#### Assignment:
Read through the records below and copy each line that uses the word "label".

#### Material for this exercise:
◆ ◆ ◆ ◆

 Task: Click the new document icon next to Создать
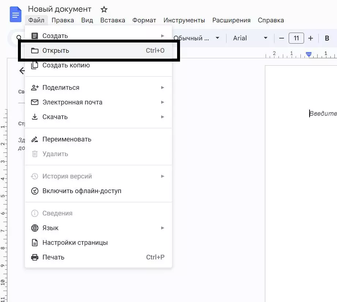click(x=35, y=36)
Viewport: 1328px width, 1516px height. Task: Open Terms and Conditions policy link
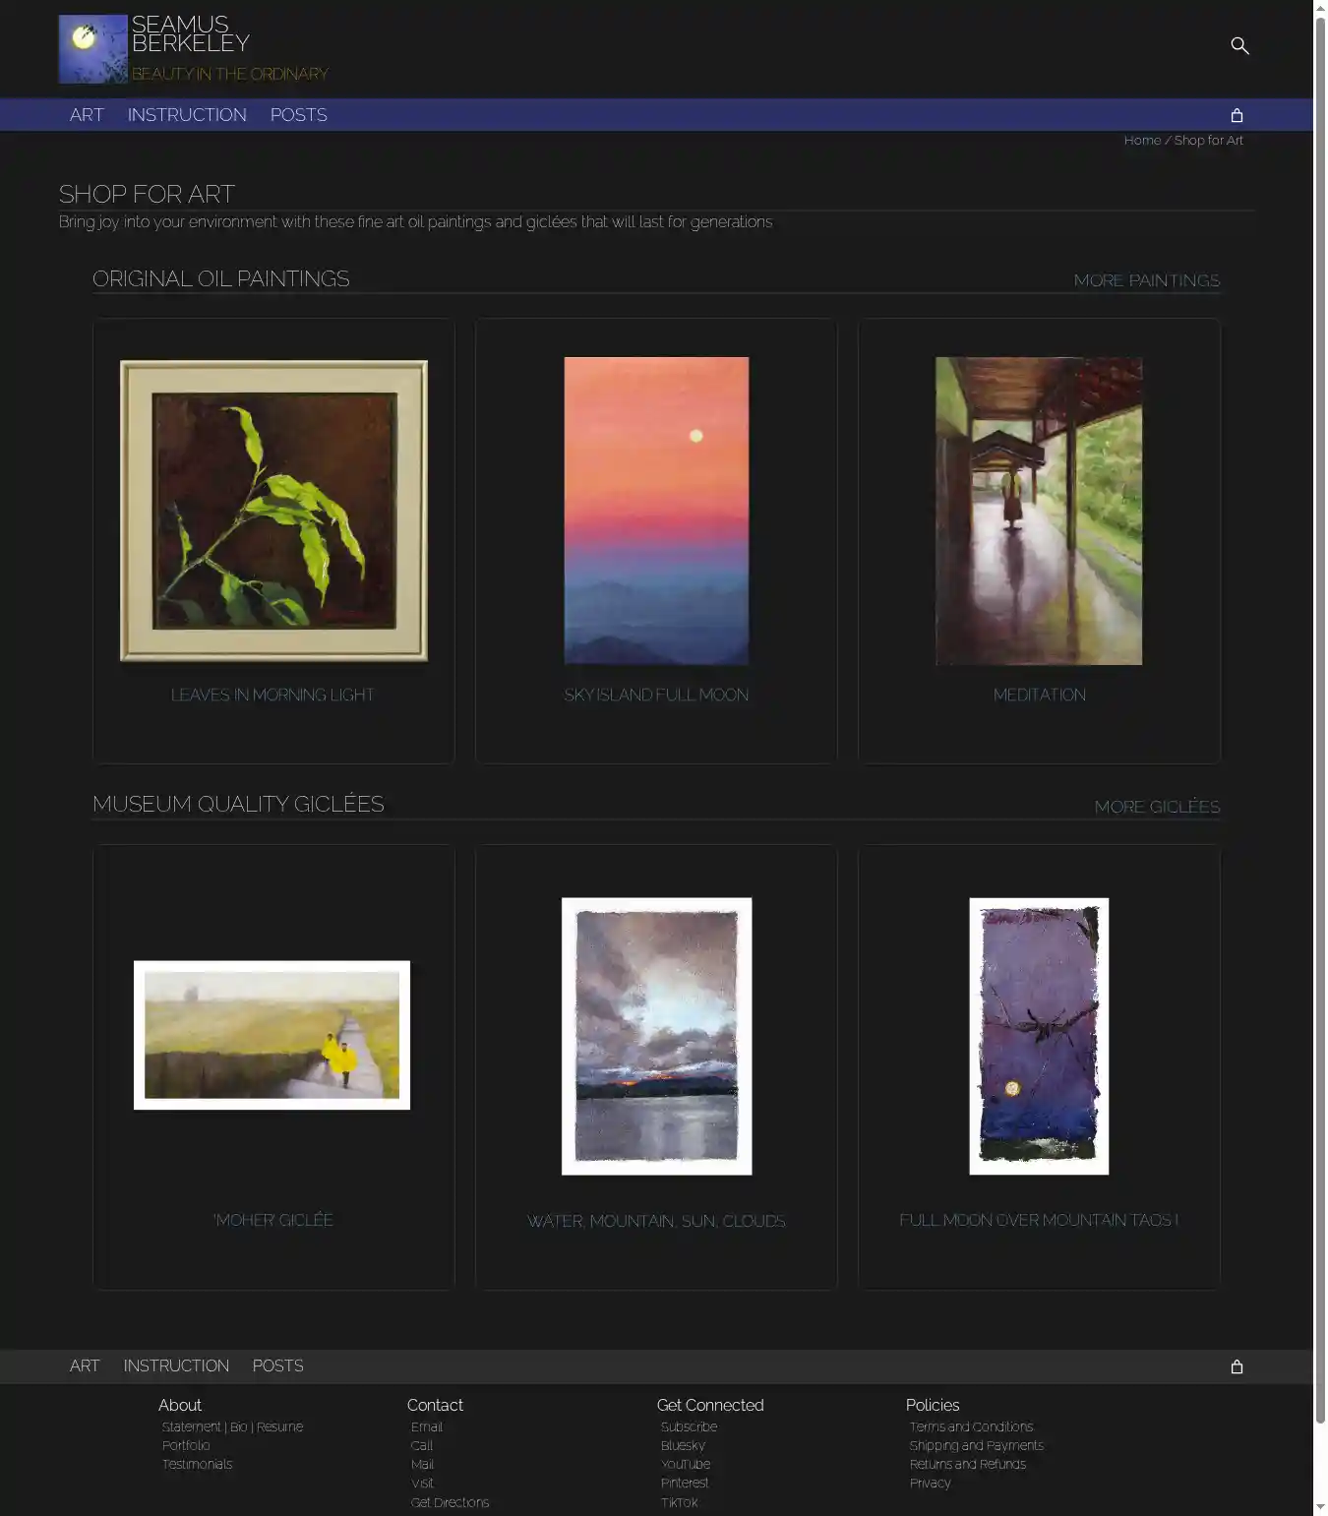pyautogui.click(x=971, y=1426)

◆ ◆ ◆ ◆

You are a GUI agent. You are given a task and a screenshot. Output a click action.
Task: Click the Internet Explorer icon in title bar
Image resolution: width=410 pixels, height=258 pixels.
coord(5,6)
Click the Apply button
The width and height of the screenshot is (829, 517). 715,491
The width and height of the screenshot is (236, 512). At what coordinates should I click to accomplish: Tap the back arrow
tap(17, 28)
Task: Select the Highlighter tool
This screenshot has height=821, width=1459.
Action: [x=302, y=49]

◆ ◆ ◆ ◆

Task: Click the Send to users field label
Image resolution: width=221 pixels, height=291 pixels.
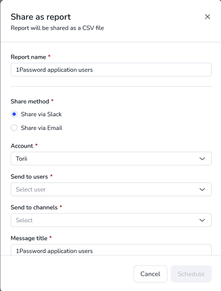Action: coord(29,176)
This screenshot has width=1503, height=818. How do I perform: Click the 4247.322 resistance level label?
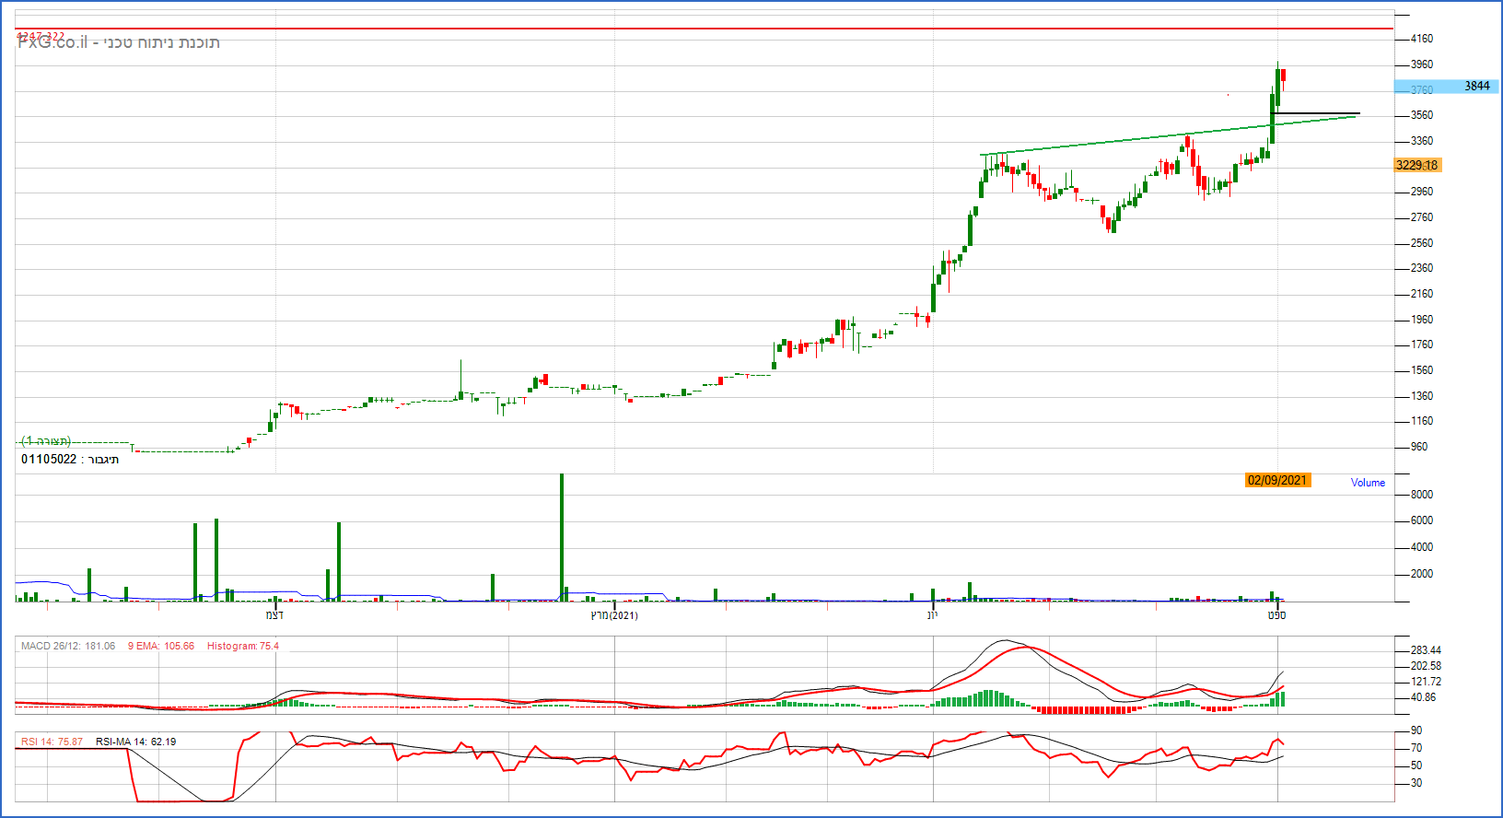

◆ ◆ ◆ ◆

#### Response:
Task: Click the Send to users field label
This screenshot has width=1503, height=818. How do I perform: Click the 4247.322 resistance level label?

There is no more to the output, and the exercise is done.